Jeff Powell, a spokesperson for Nebraska’s Department of Health and Human Services, said the funding “would mean Western Nebraskans in crisis and in need of immediate services to begin stabilization would need to be hospitalized or travel hundreds of miles to receive those services” if the project were not chosen. He added that law‑enforcement officers “potentially have to transport that person hundreds of miles or spend hours finding an alternative.” Powell also emphasized that former acting CEO of the counseling center, Steve Corsi, now DHHS chief executive, “had no involvement in the grant review or selection process” and “has had no involvement with the Counseling Center since leaving the organization in 2023.”

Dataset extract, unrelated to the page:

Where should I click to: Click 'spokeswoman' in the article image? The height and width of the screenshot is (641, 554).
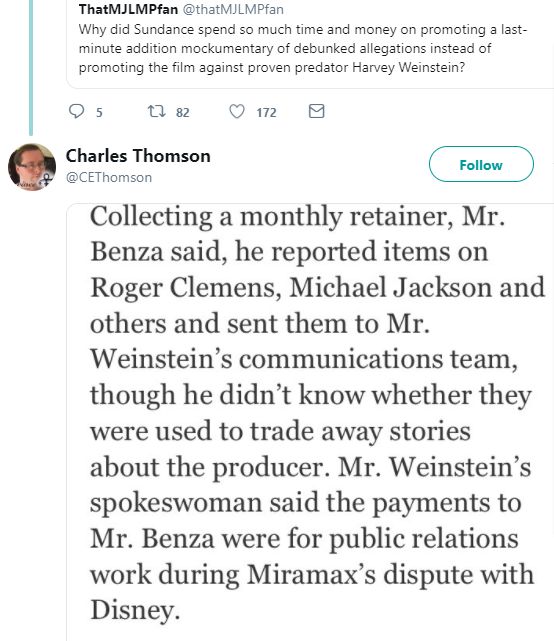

The grant was selected from 23 applicants, of which only two were out‑of‑state. The Central Wyoming Counseling Center’s proposal was the sole out‑of‑state project in the Nebraska Panhandle. According to DHHS, all applications were scored on objective criteria, and reviewers had no vested interests in the agencies submitting proposals.
Nebraska’s Opioid Recovery Fund, managed by DHHS’s Division of Behavioral Health, currently holds $32.6 million and is slated to receive more than $150 million over the next decade, with the bulk of the money disbursed between 2021 and 2028. The fund supports both direct behavioral‑health services and infrastructure projects such as the new crisis‑stabilization center.
Experts warned that transparency is essential. Robert Pack, director of East Tennessee State University’s Addiction Science Center, called the settlement money “blood money” and urged full public disclosure of how the resources are spent. Jeremy Kourvelas, a substance‑use program coordinator at the University of Tennessee’s Institute for Public Service, said, “If you don’t have integration with long‑term care, you’re not going to see long‑term reductions in overdose rates, presentations in the ER, crime, so on and so forth related to drugs.” He added that crisis‑stabilization centers are “step one” but must be linked to longer‑term treatment options to achieve lasting impact.
The new facility aims to provide short‑term stabilization and then route patients to community‑based services throughout the Nebraska Panhandle. Law‑enforcement officials, hospitals, and community partners have welcomed the addition, citing the acute need for nearby crisis resources in a region where such services are scarce.